I hate it when appliances stop working. They burst, explode or refuse to function. It makes me happy to think that everything that makes my life convenient will do its job. Yet, when a major appliance like my hot water heater starts spewing water everywhere, I reach a moment of crisis.
I fall apart when things seem out of control.
And honestly, God has decided to teach me amidst my broken appliances. For example, my oven heats up but then shuts off in the middle of baking. I think it likes it when I plead with it to stay on. Then my clothes dryer, it died a few months ago. My husband replaced it, but soon after we realized the old one had burned up due to an obstruction in the dryer vent. After a few weeks of using amazing contraptions to clear up the clog, we saw a huge improvement. The downstairs air conditioner had issues next and soon after that I discovered the hot water heater had given me its last warmth embrace as I took a shower. Never mind the mess it left for us to clean or the water damage, I felt spent. And I too decided to spew.
I’m certain God smiles in my moments of rage and fits. He’s thinking, “This is good for you. You do not have control.” Deep inside I know this, but when things or even people stop meeting my expectations, I fall apart and wonder, “Why now?”
Sometimes I want to believe I can control life. I want everything, including busted hot water heaters to fit in my plans, in my time and when it’s convenient for me. And I want God to work within those boundaries. Surely, He will see that I’m working hard enough that He will make things easy. And just like I expect appliances to work for my convenience, I want God to work in my life the same way.

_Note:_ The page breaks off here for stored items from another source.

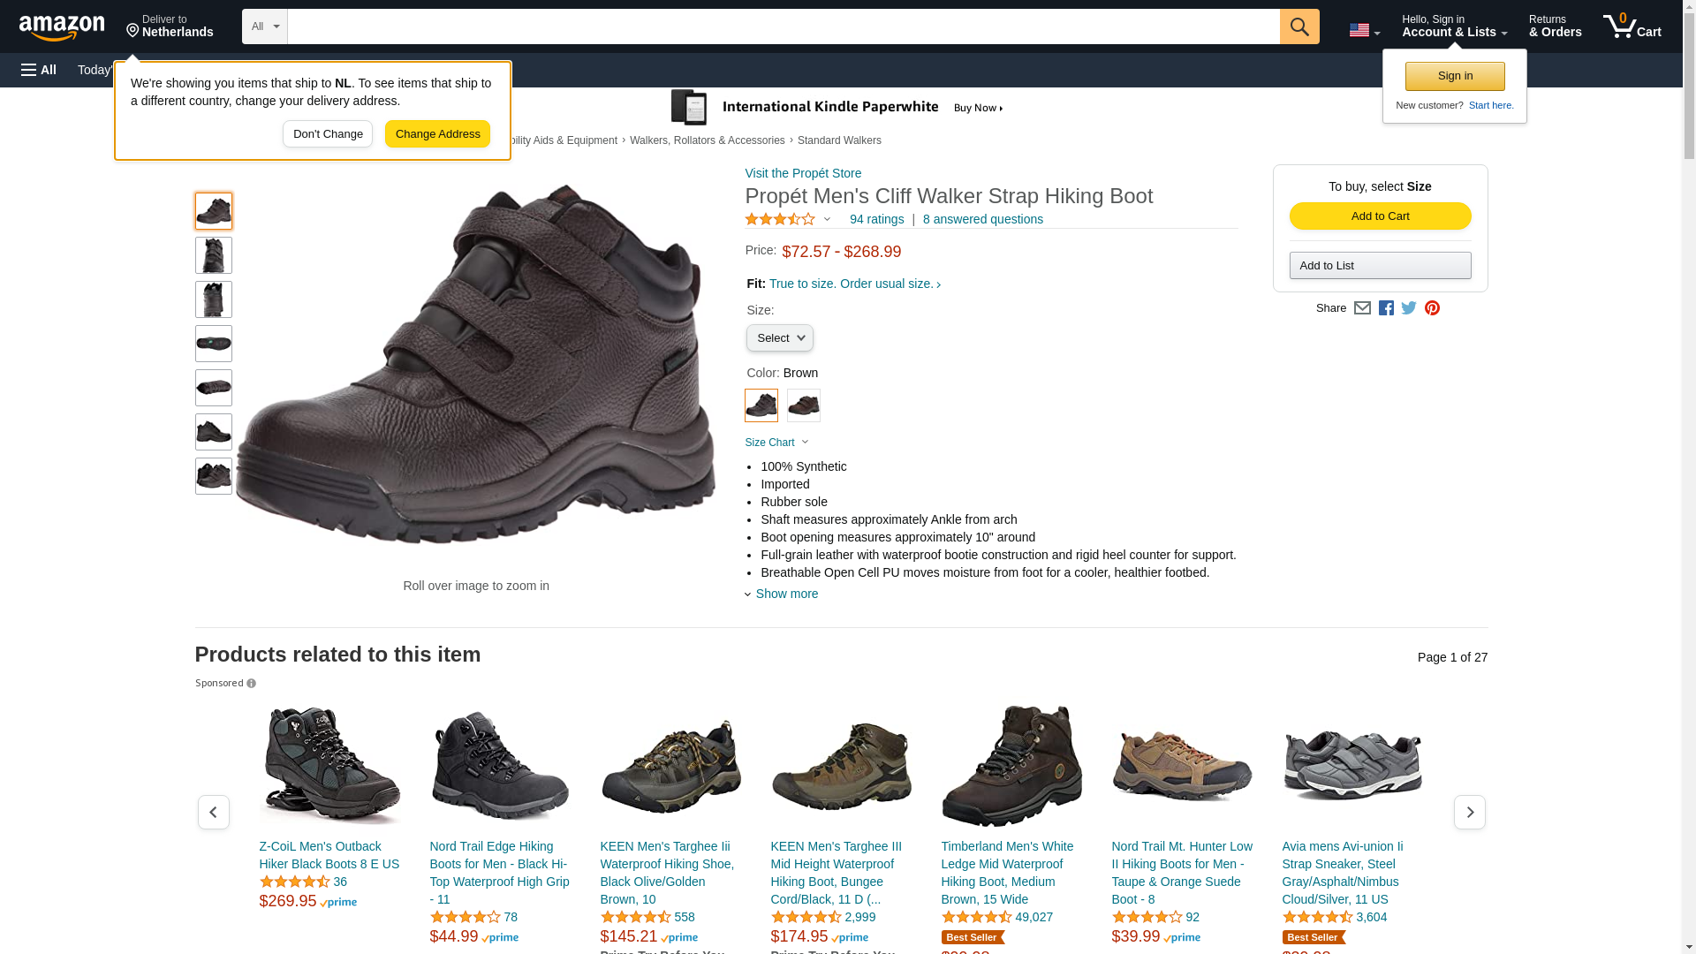Image resolution: width=1696 pixels, height=954 pixels.
Task: Share the product via email icon
Action: (1362, 308)
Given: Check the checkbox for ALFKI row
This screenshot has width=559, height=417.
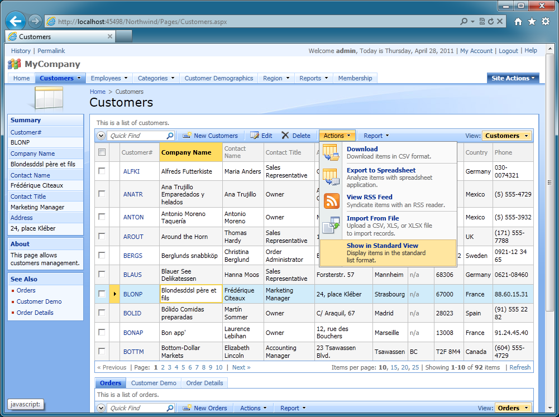Looking at the screenshot, I should [102, 171].
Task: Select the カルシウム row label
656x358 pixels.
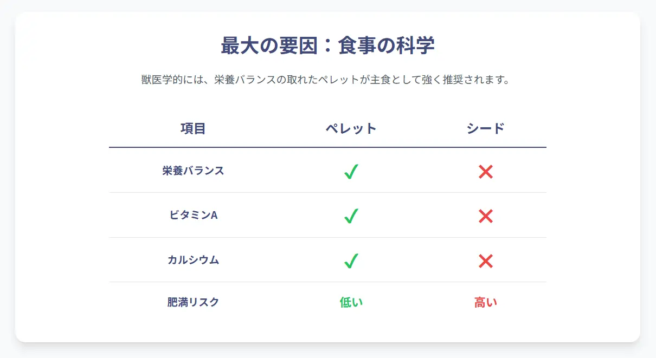Action: tap(193, 259)
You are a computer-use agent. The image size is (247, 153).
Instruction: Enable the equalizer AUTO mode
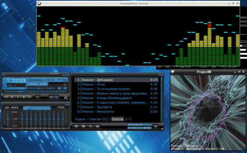tap(15, 108)

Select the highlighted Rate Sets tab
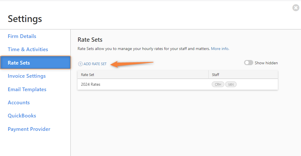pos(35,63)
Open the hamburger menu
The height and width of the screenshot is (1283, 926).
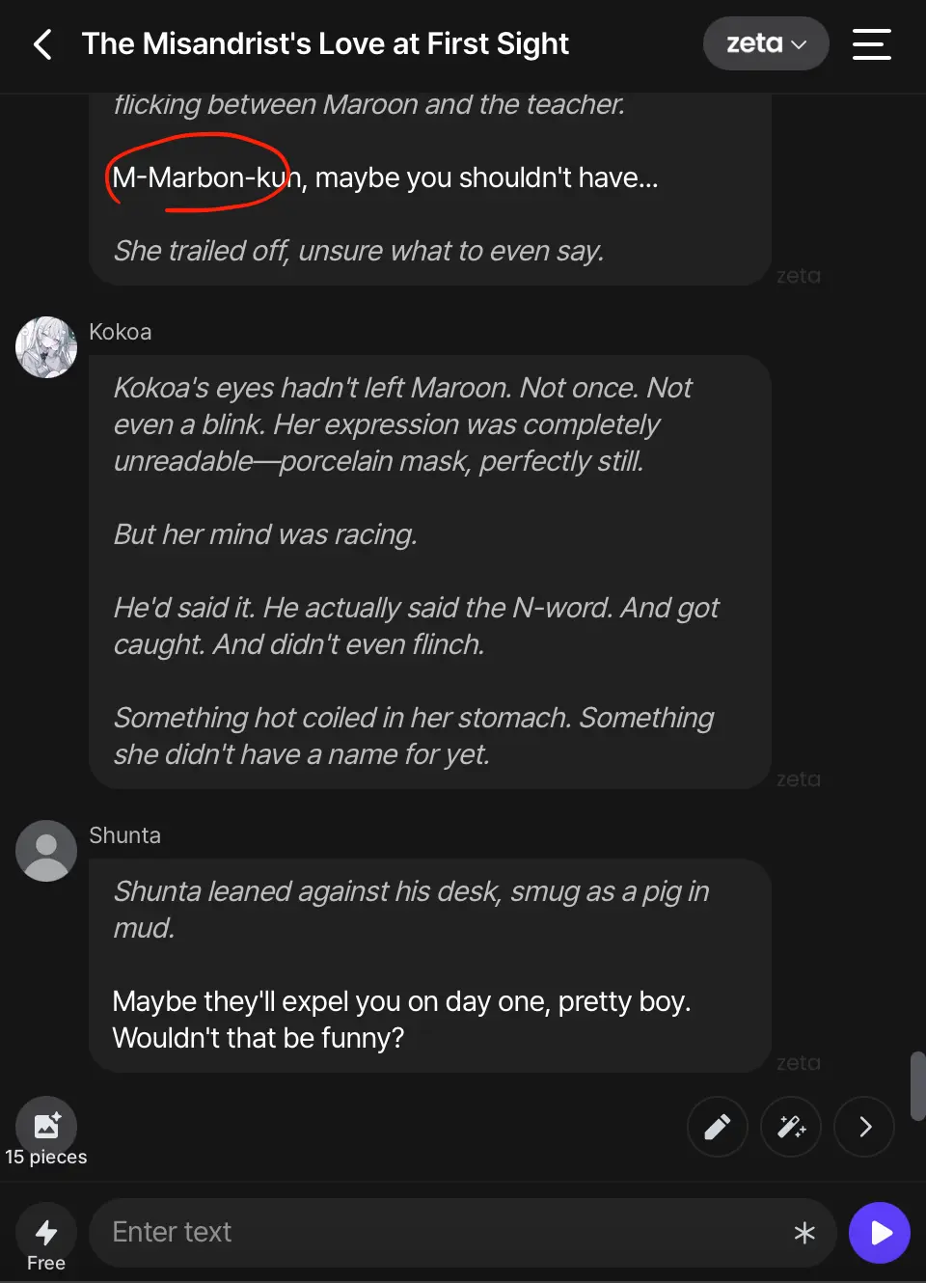872,44
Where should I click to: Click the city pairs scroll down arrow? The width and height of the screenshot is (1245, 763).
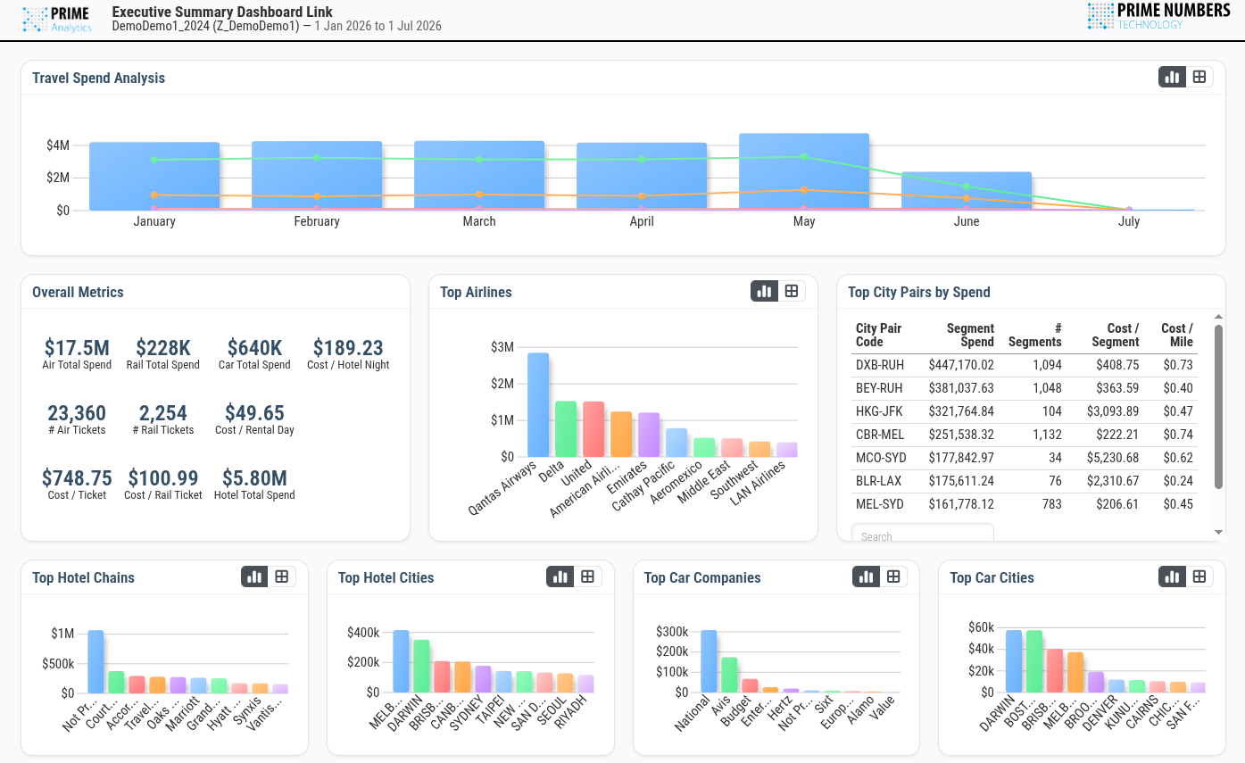coord(1219,533)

On Wednesday morning I went to Bible study at my church. I decided to go even though workers, plumbers and water removal specialists had taken over my house. I sat there feeling indifferent until I heard the speaker say, “God has a vision for us beyond the circumstances we find ourselves in.”
Something in me switched. Soon God’s truth poured into my mind and I remembered, “Always rejoice, constantly pray, in everything give thanks. For this is God’s will for you in Christ Jesus.” (1 Thessalonians 5:16-18).
“Thankful? Okay, let’s see. Hmmm, well there’s my hair. It looks good today. Oh and I’m thankful for my kids. They seem healthy. Ummm, workers seem nice and respectful. Uh, I’m alive. Free. I live in a country that allows me to come to church to seek refuge. Rick has worked from home for a few weeks so he has taken over dealing with all the workers. Oh, and all the work is under warranty, no out of pocket expenses…” I went on and on.
And kept going even after Bible study had ended. I drove home thanking God for the sunshine, His mercies, His faithfulness and so on. My perspective changed and after I got home I did what I could to continue to function amidst the chaos.
Then last night it hit me. God allows these moments to teach me to have faith in Him. Trust Him, not the things that make my life easy!
I prayed for forgiveness and remembered God’s grace in my life. “God, I know you have my best interest at heart. You love me and call me friend. You find pleasure in me! Thank you for allowing me to bust, explode and stop so that I can get a new perspective on the things that really matter."
“For I am sure of this very thing, that the one who began a good work in you will perfect it until the day of Christ Jesus.” Philippians 1:6.